I’m still surprised that many in the cyber resiliency field don’t understand that surgical restoration of the correct software and parameters is equally as important as getting your business data back.

I think there’s been a culture of denial fueled by the fact that the worst hasn’t happened (yet) and no one has gone over the cliff edge—and by the myth that the mainframe is intrinsically secure. A historic lack of investment by companies in their mainframe systems and staffing is another problem. Finally, the mistaken premise that the mainframe is going away seems to be receding, but we have a major skills shortfall globally, with not enough younger people coming through to replace an aging and retiring workforce.

Real cybersecurity requires a multivendor approach, with automated solutions coupled together to capitalize on the opportunities presented. FIM is part of this continuum, helping to modernize mainframes in the same manner as IBM’s own investments in Z processors and storage.

Thwart the Malware Merchants

The FIM software that’s available now can enable mainframe organizations to detect and combat malicious changes made to system software, applications, parameters, JCL and other components. Alerts in near-real-time mean you can better protect your environment and recover your systems—not just your data—with confidence and be sure that you won’t fall prey to the same malware attack that shut you down in the first place. Gaining access to advanced detection techniques and an end-to-end forensics process is an opportunity to improve your cyber resilience and secure your systems. Such a solution should meet several important prerequisites, including:

  • It needs to be accessible and easily operated by all, rather than only being understandable (and usable) by only 30-year mainframe veterans.
  • It must integrate with existing enterprise security tools and to provide more comprehensive support to response teams.
  • It should also be a learning solution, capturing desired changes going through your approved deploy processes, while detecting and reporting on the malicious changes on an ongoing basis. By knowing the compromised components, advanced tools can also guide people through the required recovery steps. It’s not something you do in exclusion.

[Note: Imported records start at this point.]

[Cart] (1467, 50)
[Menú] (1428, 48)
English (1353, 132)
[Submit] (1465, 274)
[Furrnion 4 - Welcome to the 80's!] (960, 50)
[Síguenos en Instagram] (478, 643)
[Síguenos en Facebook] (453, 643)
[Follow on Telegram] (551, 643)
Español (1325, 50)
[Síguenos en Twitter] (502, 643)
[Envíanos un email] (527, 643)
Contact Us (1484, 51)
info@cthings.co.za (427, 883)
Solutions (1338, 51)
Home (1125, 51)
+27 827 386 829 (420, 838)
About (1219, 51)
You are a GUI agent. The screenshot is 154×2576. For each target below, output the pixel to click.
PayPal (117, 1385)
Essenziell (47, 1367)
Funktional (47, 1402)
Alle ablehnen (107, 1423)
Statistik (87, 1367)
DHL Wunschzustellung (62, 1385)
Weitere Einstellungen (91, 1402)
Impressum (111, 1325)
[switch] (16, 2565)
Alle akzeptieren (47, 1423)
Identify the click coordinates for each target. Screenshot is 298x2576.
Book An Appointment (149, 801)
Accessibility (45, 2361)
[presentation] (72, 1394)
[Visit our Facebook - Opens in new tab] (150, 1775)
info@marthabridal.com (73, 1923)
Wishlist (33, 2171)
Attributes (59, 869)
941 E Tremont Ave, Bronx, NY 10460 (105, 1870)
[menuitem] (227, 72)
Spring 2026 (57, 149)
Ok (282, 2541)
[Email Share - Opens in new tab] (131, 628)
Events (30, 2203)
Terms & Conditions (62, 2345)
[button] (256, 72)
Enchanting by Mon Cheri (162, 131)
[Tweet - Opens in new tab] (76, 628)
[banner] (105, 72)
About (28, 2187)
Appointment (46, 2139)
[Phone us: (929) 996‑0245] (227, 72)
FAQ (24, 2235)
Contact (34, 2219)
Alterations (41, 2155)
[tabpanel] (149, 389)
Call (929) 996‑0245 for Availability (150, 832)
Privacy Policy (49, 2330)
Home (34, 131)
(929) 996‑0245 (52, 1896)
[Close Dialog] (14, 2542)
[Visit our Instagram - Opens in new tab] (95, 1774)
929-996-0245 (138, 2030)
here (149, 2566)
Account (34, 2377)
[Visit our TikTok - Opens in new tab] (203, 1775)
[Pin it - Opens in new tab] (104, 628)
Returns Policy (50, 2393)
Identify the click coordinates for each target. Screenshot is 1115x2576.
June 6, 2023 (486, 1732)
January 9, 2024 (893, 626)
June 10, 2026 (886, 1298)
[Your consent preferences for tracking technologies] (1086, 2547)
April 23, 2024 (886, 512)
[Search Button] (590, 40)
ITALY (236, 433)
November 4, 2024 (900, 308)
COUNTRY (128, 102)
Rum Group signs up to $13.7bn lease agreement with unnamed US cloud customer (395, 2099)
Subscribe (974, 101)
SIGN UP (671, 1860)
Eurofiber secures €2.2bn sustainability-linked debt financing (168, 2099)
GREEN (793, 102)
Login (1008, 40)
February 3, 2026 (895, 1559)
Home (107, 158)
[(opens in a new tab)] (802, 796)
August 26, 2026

If properly implemented, an approach like this can actively prevent problems from occurring. And because you know where the malware is, you can recover your systems in a way that does not cause regression. Since you can differentiate between the malicious updates and desired changes, the steps necessary to recover just the bad ones should be auto generated.

Is anybody actually doing this? The answer is yes. FIM tools are now running in production every day, ferreting out malicious changes; theory has become reality. We’ve worked with major financial services companies that needed to improve mainframe cyber resiliency. The client had implemented immutable backups to capture active databases but also recognized the need for more advanced detection, forensics and recovery capabilities to protect against advanced persistent threats like ransomware. This organization can now restore both data and software infrastructure to their pristine states, eliminating any malicious changes along the way.

Although an isolated example, more widespread understanding of FIM benefits is now leading to wider industry adoption. The first step, as I’ve said, is acknowledging there’s an issue in the first place. So, the essential question is: Can you afford to do nothing?